• EXTRAIT FOURNI:
Editorial du « Monde ». Ainsi donc, les Etats-Unis seraient menacés, assiégés par des partenaires commerciaux qui mettent en danger la capacité de leur industrie sidérurgique à répondre à un potentiel effort de guerre. L’argument utilisé par Donald Trump pour justifier des taxes douanières de 25 % sur les importations américaines d’acier et de 10 % sur celles d’aluminium, annoncées le 1er mars, a de quoi laisser ­pantois. S’appuyant sur une loi datant de la guerre froide, qui l’autorise à recourir à des mesures protectionnistes au nom de la « sécurité nationale », le président américain prend en effet le risque de se brouiller durablement avec ses alliés, tout en fragilisant gravement son économie.

Depuis qu’il s’est porté candidat à la ­Maison Blanche, Trump a fait du protectionnisme économique son fonds de ­commerce électoral. L’Amérique aurait été le dindon de la farce d’une mondialisation qui n’aurait profité qu’aux autres pays, détruisant l’emploi et les usines aux Etats-Unis. Une fois élu, il a dénoncé le Parte­nariat transpacifique (TPP), puis lancé une renégociation de l’Accord de libre-échange nord-américain (Alena) avec le Canada et le Mexique. Aujourd’hui, sa croisade contre le libre-échange prend une nouvelle tournure en menaçant le monde d’une guerre commerciale aux effets néfastes pour la croissance.

Effet limité sur la Chine

Le risque n’est pas à prendre à la légère, même si, à ce stade, les modalités des ­barrières douanières restent à définir, ­tandis que les convictions de la Maison Blanche semblent fluctuantes. Ainsi, alors que les ­conseillers de Donald Trump assuraient jusqu’à présent qu’aucun pays ne serait exempté des nouvelles taxes, lundi 5 mars, le président américain s’est dit prêt à épargner le Canada et le Mexique, à ­condition que ces deux gros exportateurs d’acier vers les Etats-Unis acceptent un nouvel Alena plus « juste ». Ce chantage n’a eu pour effet que d’enliser un peu plus les négociations en cours.

Le paradoxe des mesures envisagées par Washington est que celles-ci n’auront qu’un effet limité sur le principal fauteur de trouble du marché mondial de l’acier et de l’aluminium, la Chine, dont la surproduction tire les prix vers le bas. Pékin est en effet un exportateur de second rang vers les Etats-Unis. Il aurait été bien plus efficace d’élaborer une riposte commune avec des alliés comme le Canada, l’Union européenne ou la Corée du Sud. Au lieu de quoi, les taxes annoncées ciblent en priorité ces partenaires historiques, qui n’auront d’autre choix que de répliquer à leur tour. Ainsi, les Européens envisagent déjà de prendre des mesures de rétorsion sur les jeans Levi’s, les motos Harley-Davidson ou le bourbon. « Nous aussi, nous pouvons être stupides », a rétorqué Jean-Claude Juncker, le président de la Commission européenne.

• ACTIONS DEMANDÉES:
1. Recopiez le passage de l'éditorial qui va de « Depuis qu’il s’est » jusqu'à « pour la croissance. » inclus.
2. Traduisez en anglais cette phrase de l'éditorial : « Pékin est en effet un exportateur de second rang vers les Etats-Unis. »
Basez-vous uniquement sur l'éditorial.

(Extraits du jeu de données)
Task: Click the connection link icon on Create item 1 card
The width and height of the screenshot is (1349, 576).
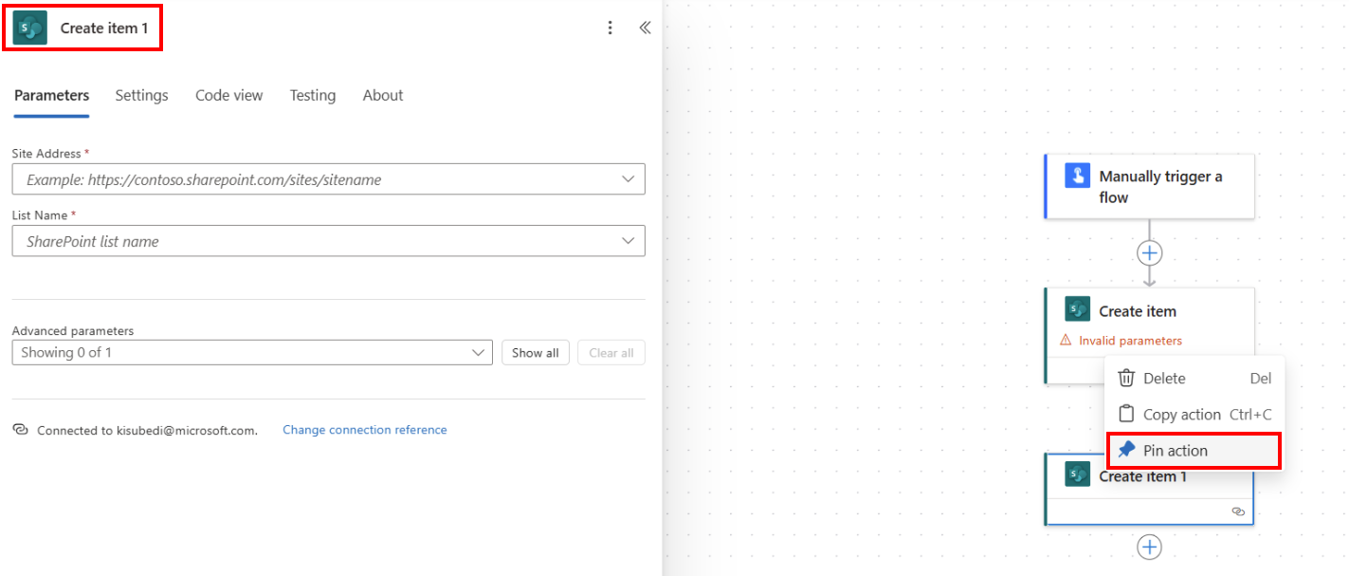Action: [1238, 511]
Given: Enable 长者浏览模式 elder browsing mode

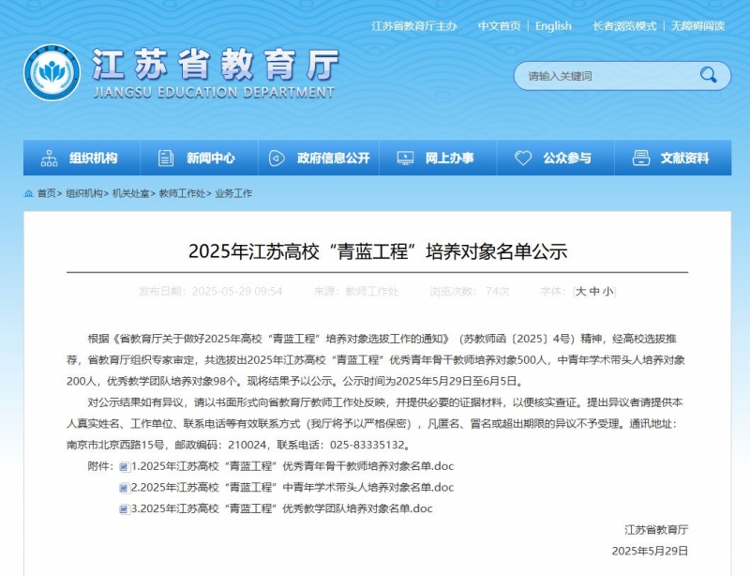Looking at the screenshot, I should (x=624, y=26).
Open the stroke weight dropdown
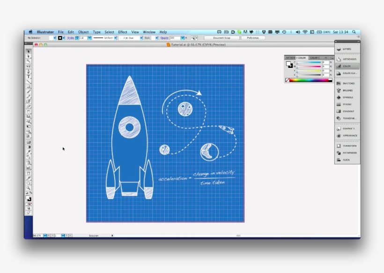Image resolution: width=384 pixels, height=273 pixels. coord(89,37)
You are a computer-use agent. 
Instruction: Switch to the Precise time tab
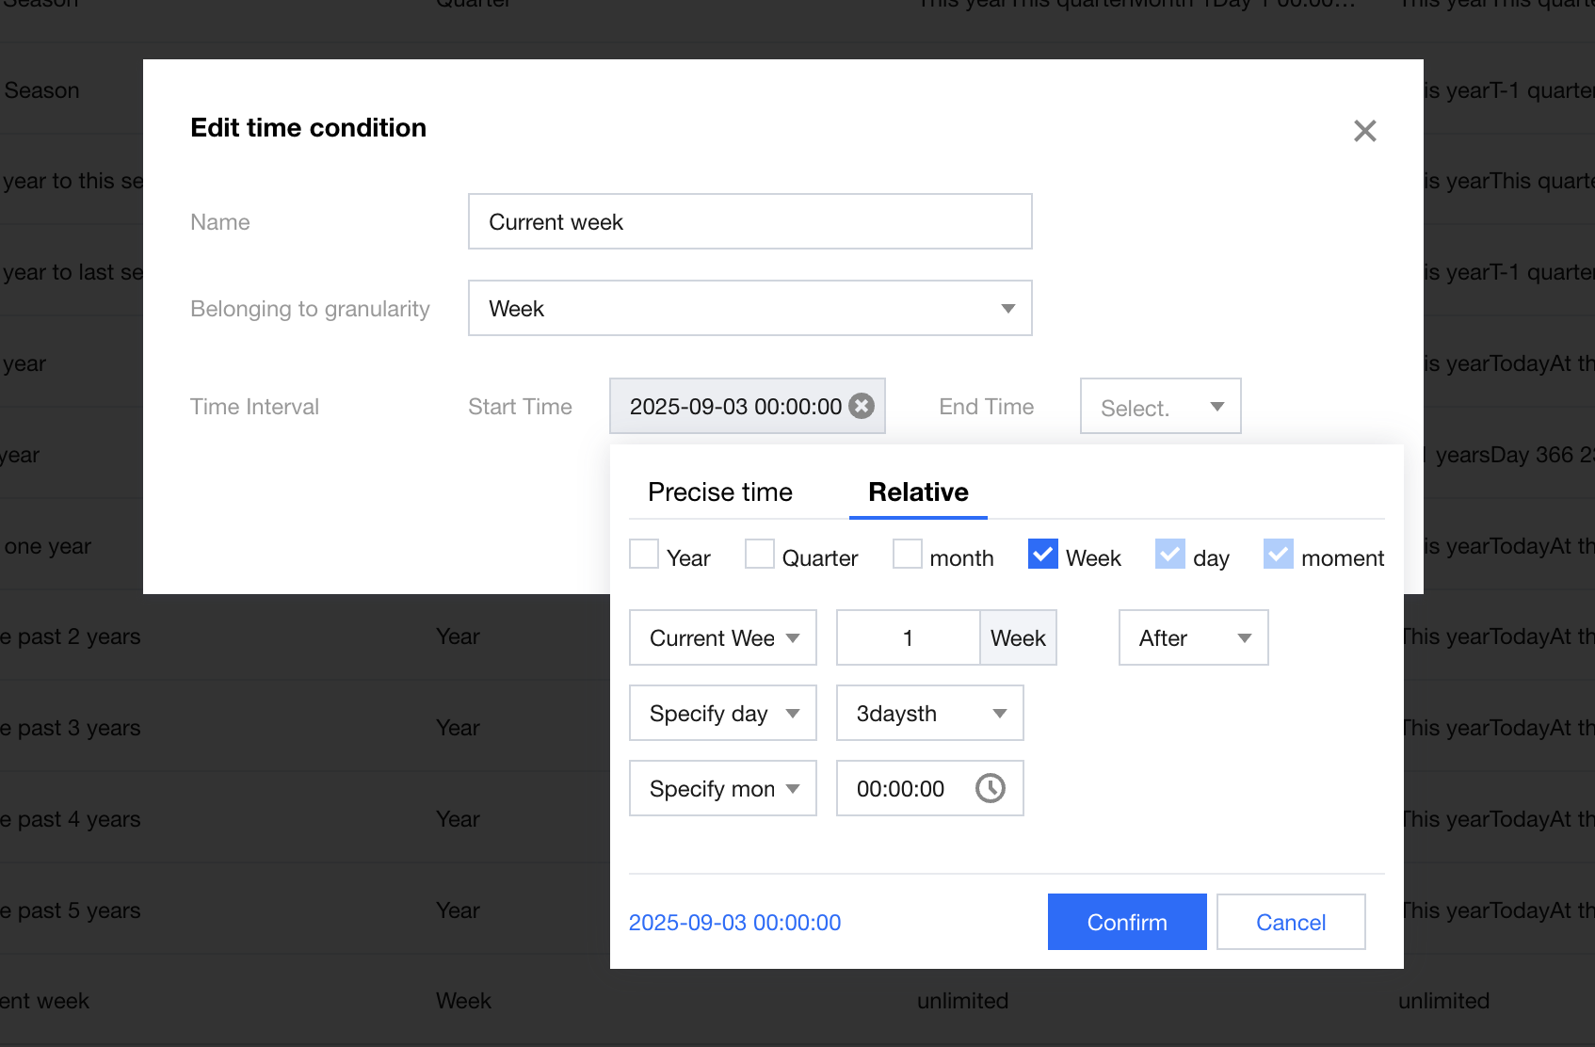click(x=720, y=491)
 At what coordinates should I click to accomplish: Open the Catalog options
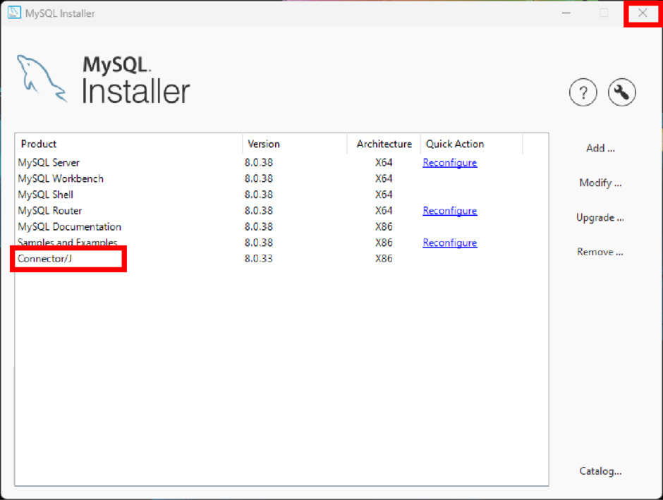[x=600, y=471]
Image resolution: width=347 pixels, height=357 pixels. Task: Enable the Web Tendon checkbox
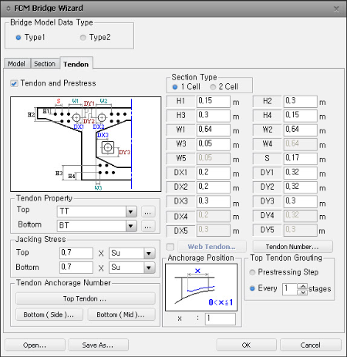click(170, 247)
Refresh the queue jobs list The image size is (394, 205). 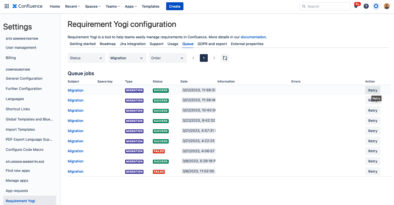(225, 58)
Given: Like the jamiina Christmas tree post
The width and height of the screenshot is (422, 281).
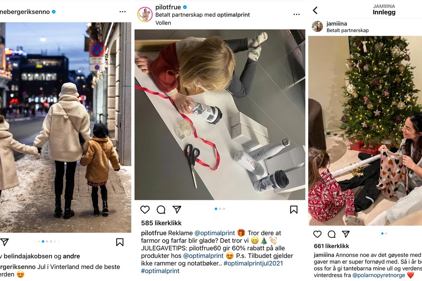Looking at the screenshot, I should (x=317, y=234).
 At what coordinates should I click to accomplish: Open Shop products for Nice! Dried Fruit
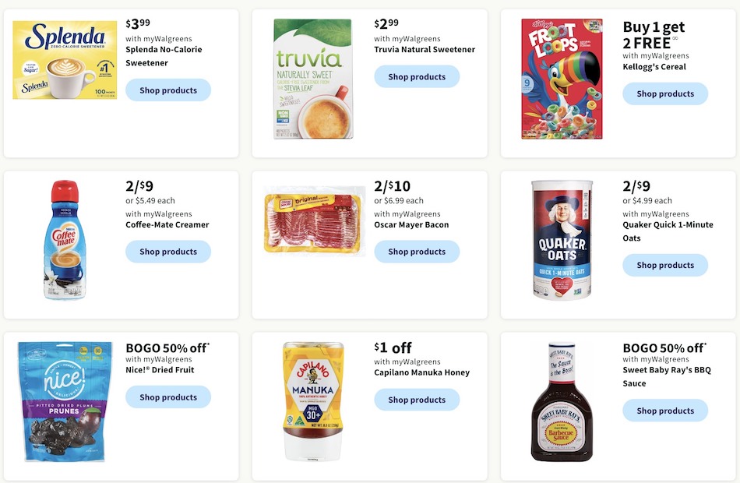pyautogui.click(x=168, y=397)
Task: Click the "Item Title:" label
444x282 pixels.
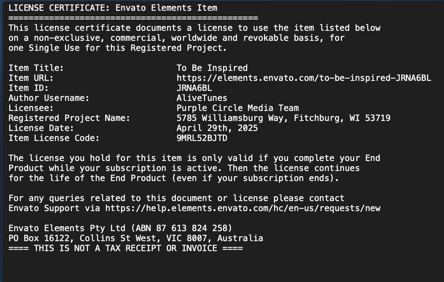Action: 36,68
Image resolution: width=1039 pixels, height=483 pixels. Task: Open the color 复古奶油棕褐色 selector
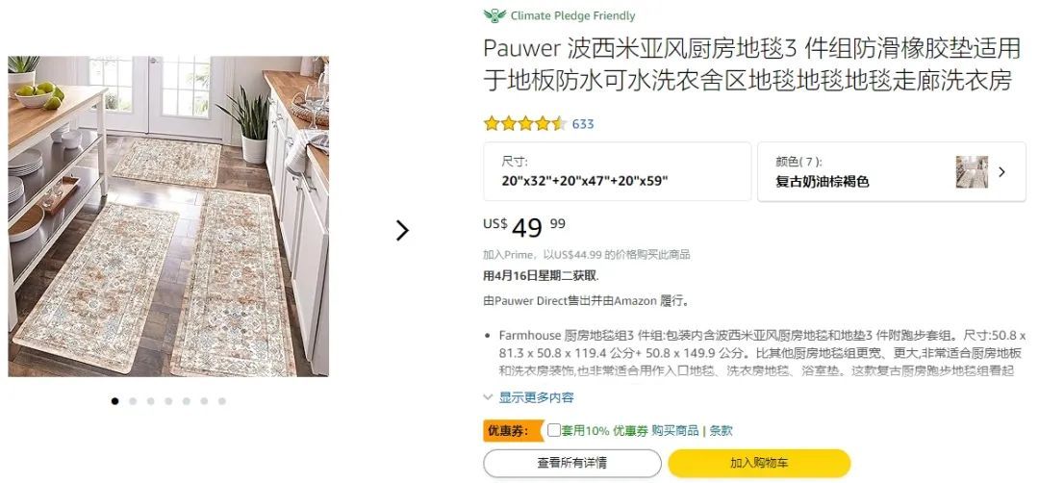tap(892, 171)
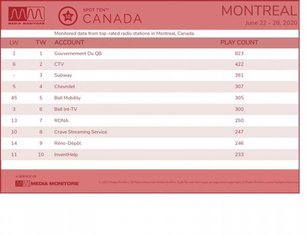Click the Spot Ten star badge icon
The image size is (307, 237).
click(68, 16)
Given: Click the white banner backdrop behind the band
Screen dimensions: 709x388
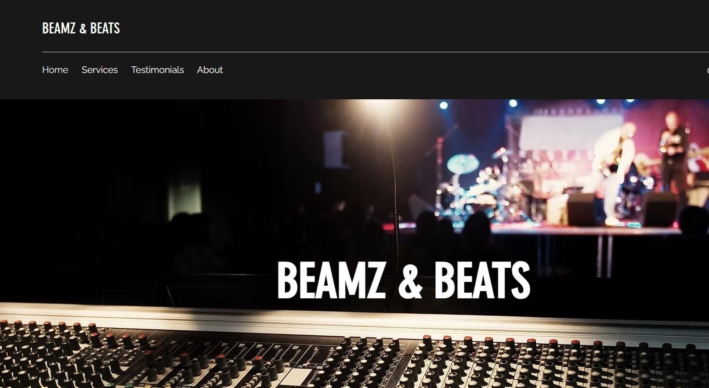Looking at the screenshot, I should click(x=567, y=132).
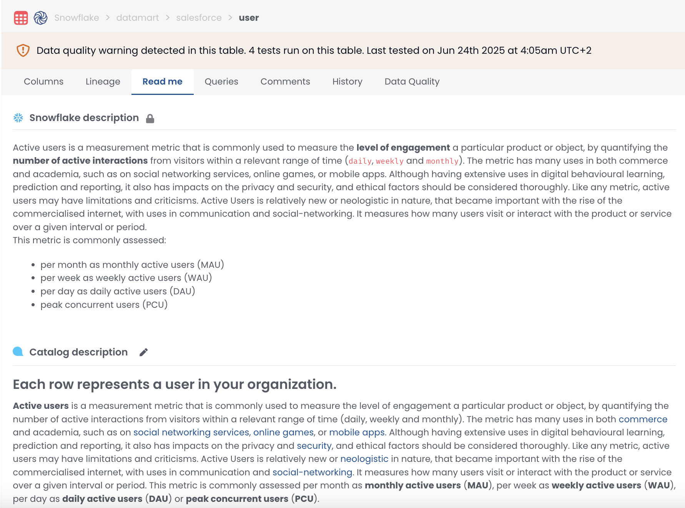Edit catalog description with the pencil icon
Viewport: 685px width, 508px height.
pos(143,352)
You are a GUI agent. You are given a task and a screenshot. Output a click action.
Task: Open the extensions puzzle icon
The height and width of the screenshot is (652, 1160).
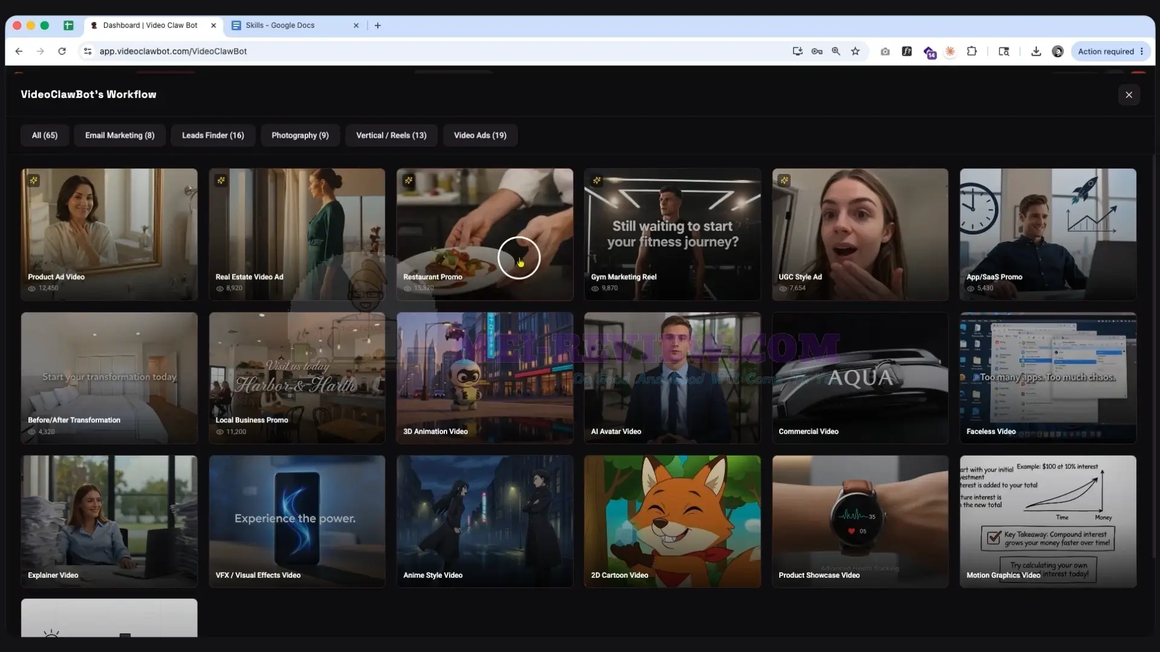coord(971,51)
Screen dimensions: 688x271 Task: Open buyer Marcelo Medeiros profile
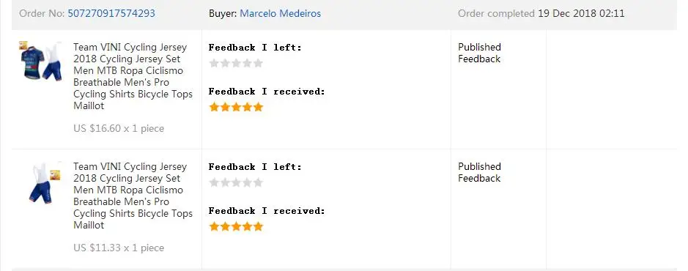[280, 14]
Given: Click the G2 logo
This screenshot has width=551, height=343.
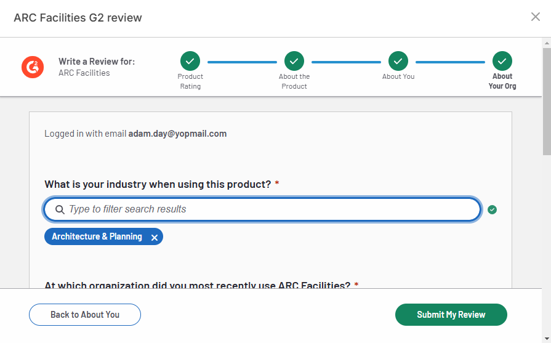Looking at the screenshot, I should point(33,67).
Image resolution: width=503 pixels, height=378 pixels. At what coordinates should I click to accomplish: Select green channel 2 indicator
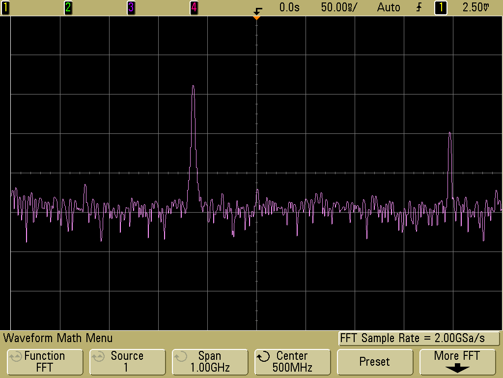pyautogui.click(x=68, y=7)
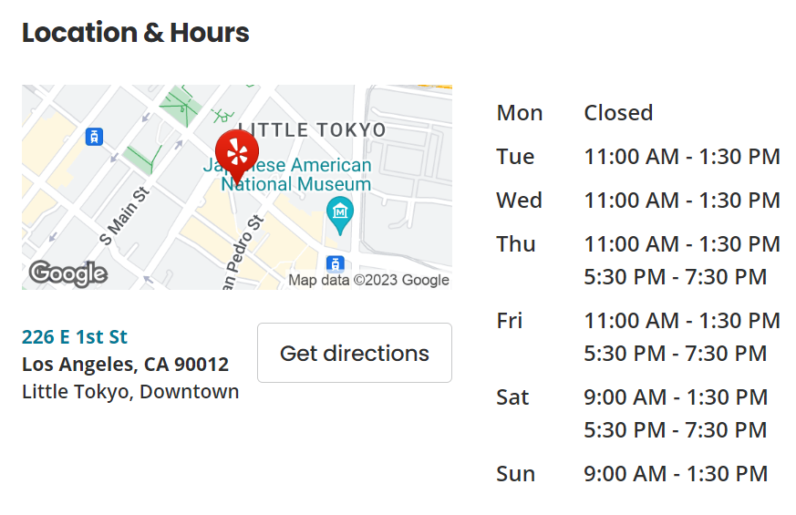
Task: Click Thursday's 5:30 PM - 7:30 PM hours
Action: click(676, 276)
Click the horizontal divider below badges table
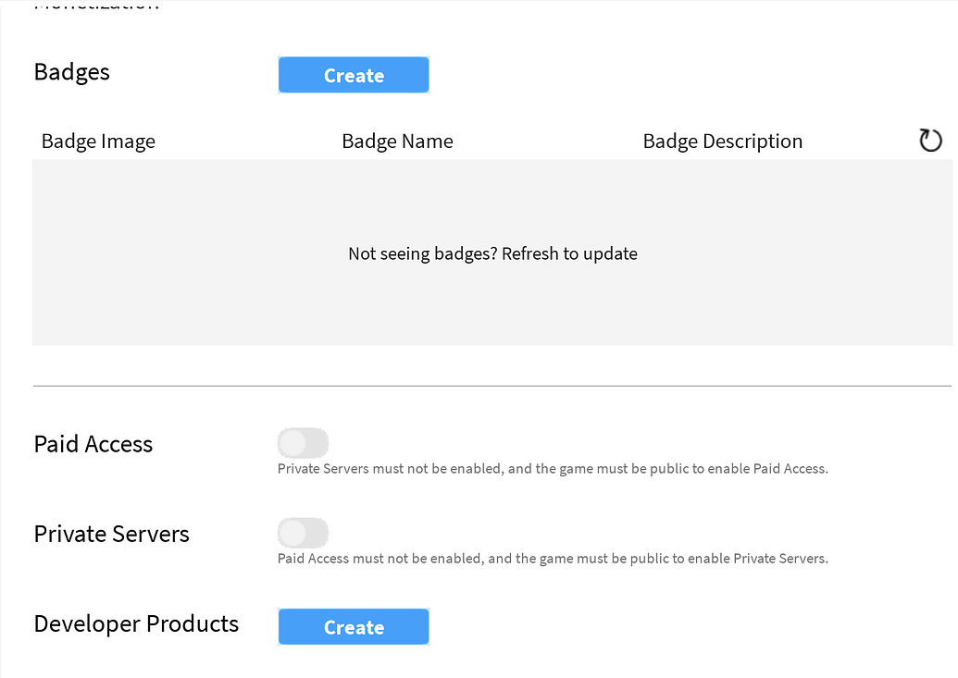958x678 pixels. [492, 386]
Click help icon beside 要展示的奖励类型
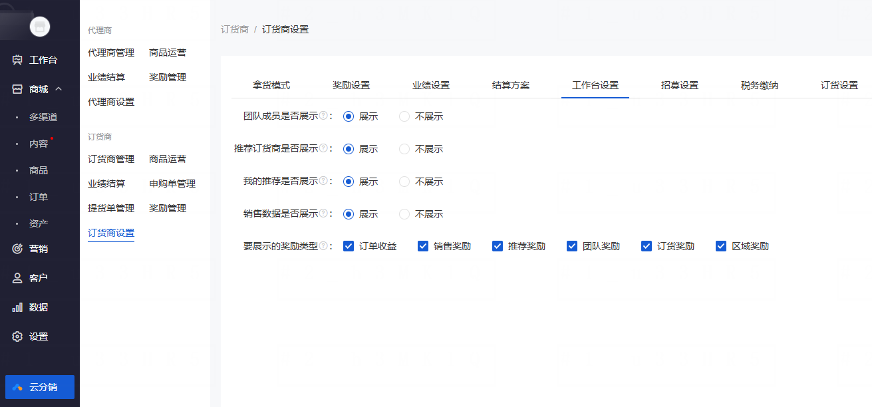The height and width of the screenshot is (407, 872). pos(323,246)
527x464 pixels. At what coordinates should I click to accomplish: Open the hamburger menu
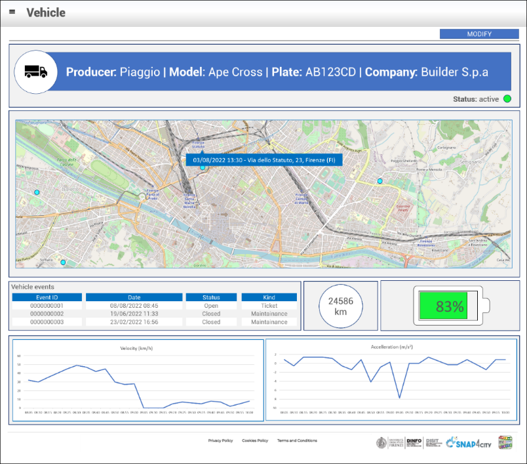[x=12, y=12]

• RÉPONSES AUX CONSIGNES:
1.
Depuis qu’il s’est porté candidat à la ­Maison Blanche, Trump a fait du protectionnisme économique son fonds de ­commerce électoral. L’Amérique aurait été le dindon de la farce d’une mondialisation qui n’aurait profité qu’aux autres pays, détruisant l’emploi et les usines aux Etats-Unis. Une fois élu, il a dénoncé le Parte­nariat transpacifique (TPP), puis lancé une renégociation de l’Accord de libre-échange nord-américain (Alena) avec le Canada et le Mexique. Aujourd’hui, sa croisade contre le libre-échange prend une nouvelle tournure en menaçant le monde d’une guerre commerciale aux effets néfastes pour la croissance.

2. Beijing is in fact a second-tier exporter to the United States.